On February 8, 1949, a week after his forty-eighth birthday, the poet, novelist, activist, and playwright Langston Hughes (February 1, 1901–May 22, 1967) traveled to Asheville to speak at the Allen School — one of a handful of accredited boarding schools for black girls in the South. There, he met sixteen-year-old Eunice Kathleen Waymon, who had helped organize the event as treasurer of the school’s NAACP chapter. Although Eunice was academically formidable — she had skipped the ninth grade and would graduate as valedictorian of her class — her supreme power lay elsewhere: music. Gifted, hard-working, and determined to become a classical pianist, she had been playing at her mother’s church since age four, performed her first concert at twelve, and had landed at the Allen School thanks to a scholarship fund procured by her beloved piano teacher and first great champion, Miss Mazzy — an Englishwoman by the name of Muriel Mazzanovich.
When Hughes met the young Eunice that winter, he could not have known that she would soon revolutionize the music canon under her stage name, Nina Simone. Less than a decade after his Allen School visit, her debut album Little Girl Blue stopped the nation’s breath. Hughes, by then one of the most influential voices in black creative culture, was so stunned that he lauded it with lyrical ardor in “Week by Week” — the newspaper column he had been writing for the Chicago Defender since before he met the young Eunice and would continue writing until his death. Included in Nadine Cohodas’s biography Princess Noire: The Tumultuous Reign of Nina Simone (public library), the piece is no common journalistic report on a young artist’s debut but rather a prose poem, a kind of paean for the arrival of a new creative prophet.
Originally published on November 12, 1958, it was quickly syndicated by newspapers around the country and was eventually reprinted as a sort of extended blurb on the back of Simone’s 1965 EP Don’t Let Me Be Misunderstood, just like Walt Whitman had emblazoned a sentence of Emerson’s electric letter of praise to him on a subsequent edition of Leaves of Grass. Hughes writes:
She is strange. So are the plays of Brendan Behan, Jean Genet, LeRoi Jones, and Bertholt Brecht.
She is far-out, and at the same time common. So are raw eggs in Worcestershire and The Connection.
She is different. So was Billie Holiday, St. Francis, and John Donne. So in Mort Sahl. She is a club member, a coloured girl, an Afro-American, a homey from Down Home. She has hit the Big Town, the big towns, the LP discs and the TV shows — and she is still from down home. She did it mostly all by herself. Her name is Nina Simone.

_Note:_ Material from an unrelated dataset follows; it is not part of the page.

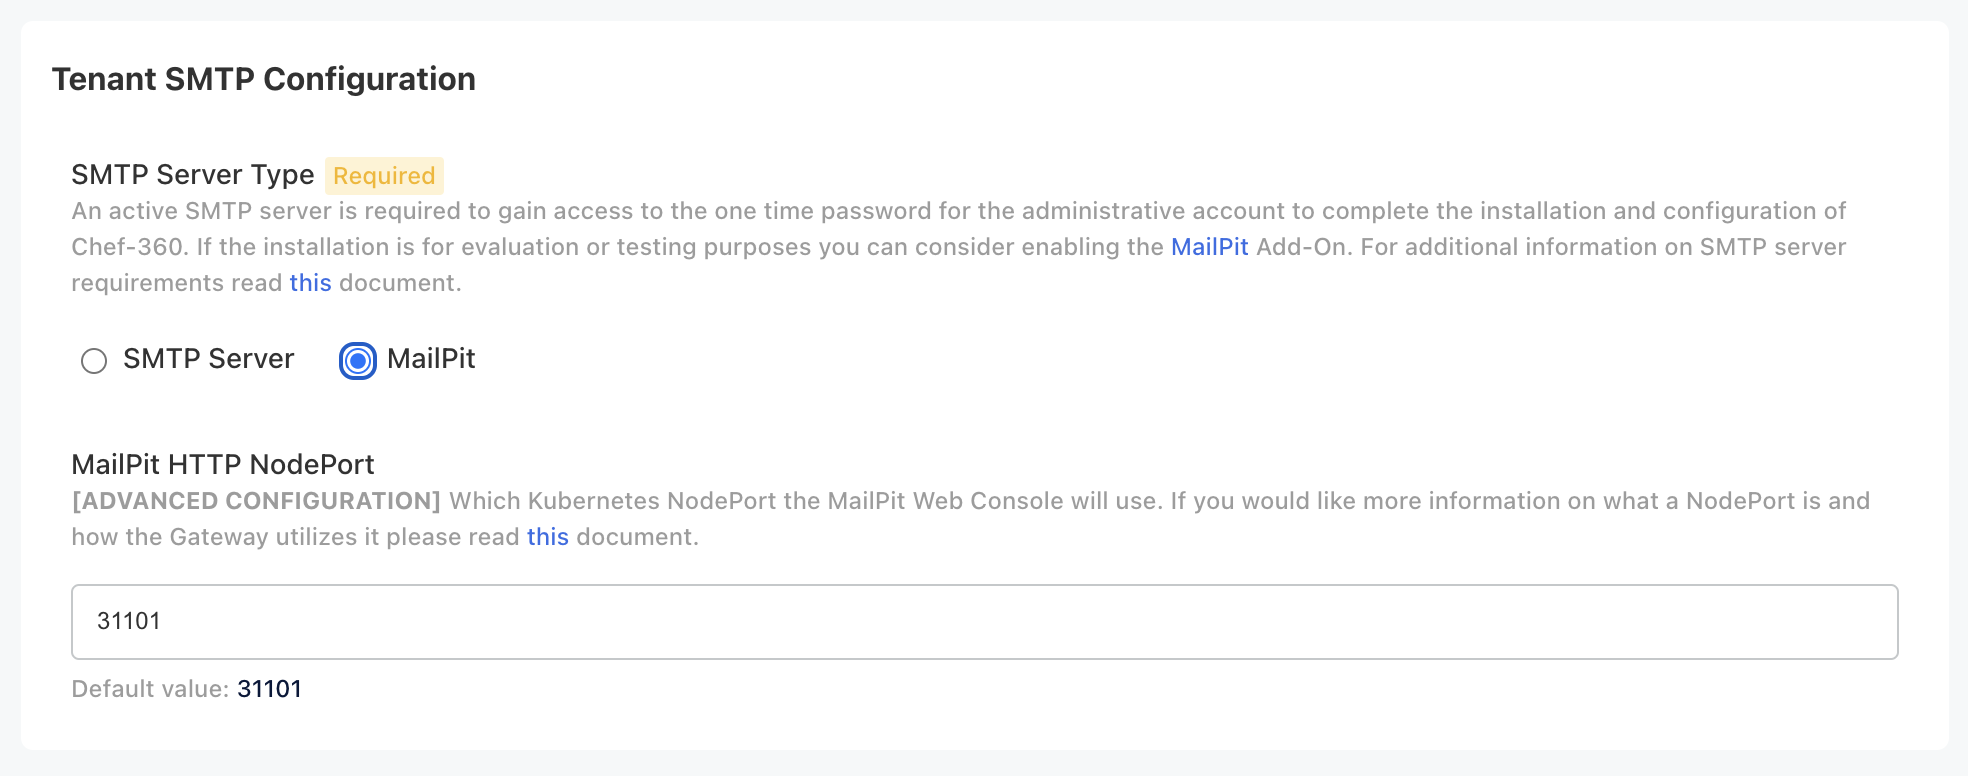The image size is (1968, 776).
Task: Click the ADVANCED CONFIGURATION description text
Action: pyautogui.click(x=258, y=500)
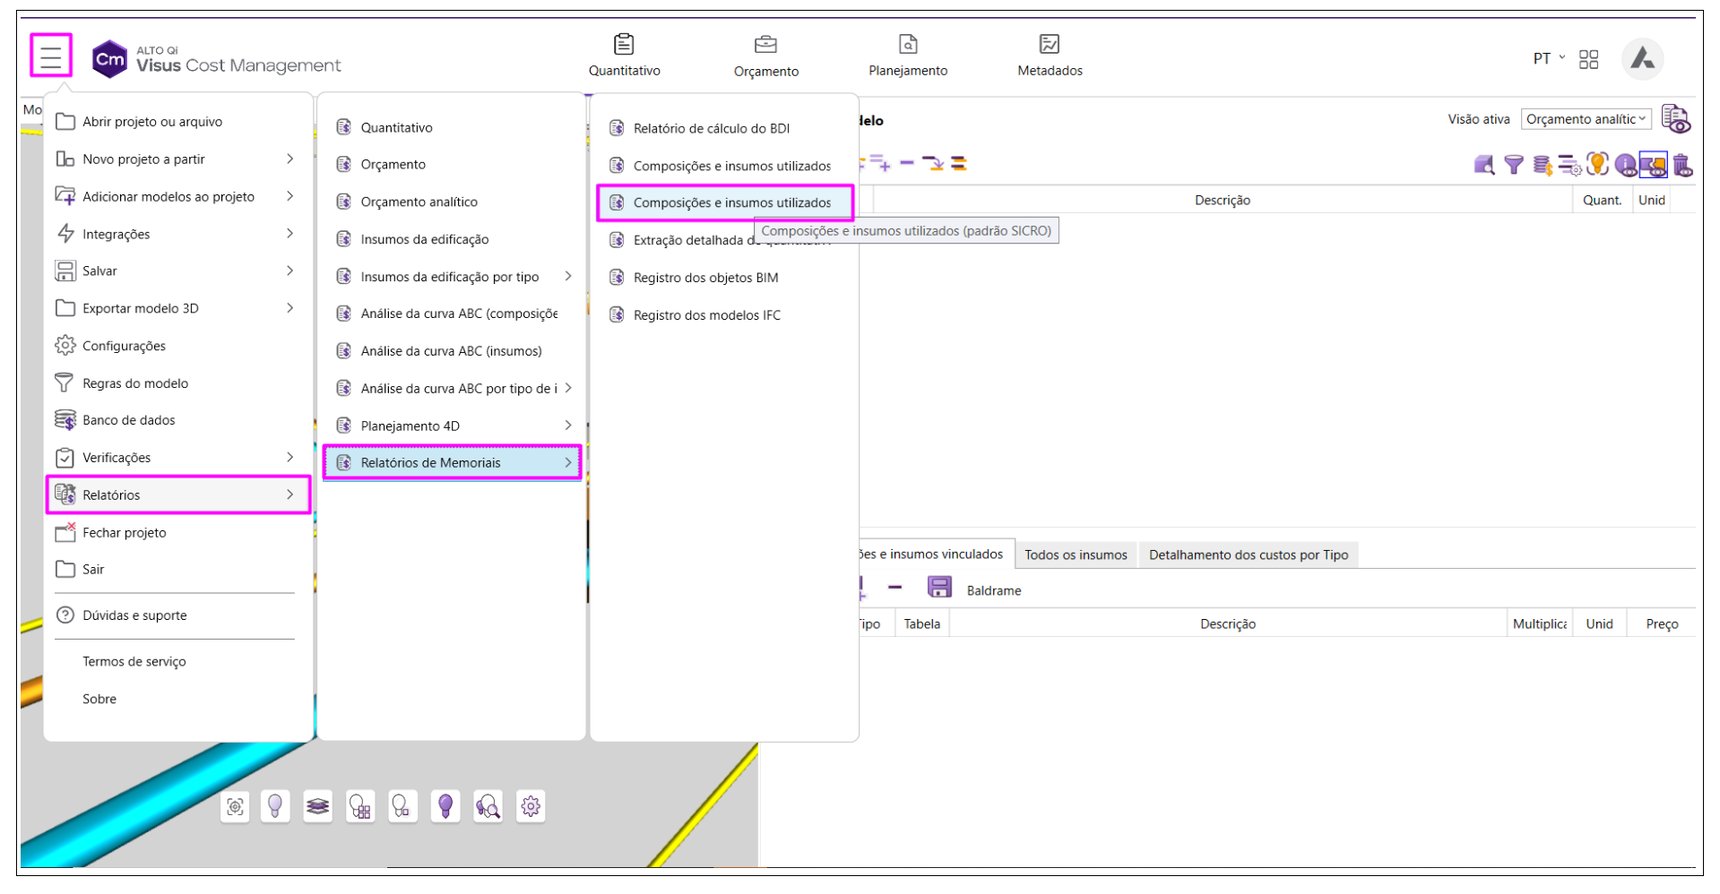
Task: Open Dúvidas e suporte link
Action: click(x=134, y=616)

She has a flair, but no air, she has class but does not wear it on her shoulders. Only chips. She is unique. You either like her or you don’t. If you don’t, you won’t. If you do — whee-ouuu-eu! You do!
This short, lovely newspaper serenade marked the beginning of lifelong friendship, mentorship, and artistic collaboration that would last for the remaining years of Hughes’s life. He would send her books he thought would inspire her, invite her to his Manhattan apartment for dinner, and write words for her to set to song. When Hughes died in 1967, a devastated Simone turned her coveted set at the Newport Jazz Festival into a tribute and closed it with an exhortation to the audience: “Keep him with you always. He was beautiful, a beautiful man, and he’s still with us, of course.”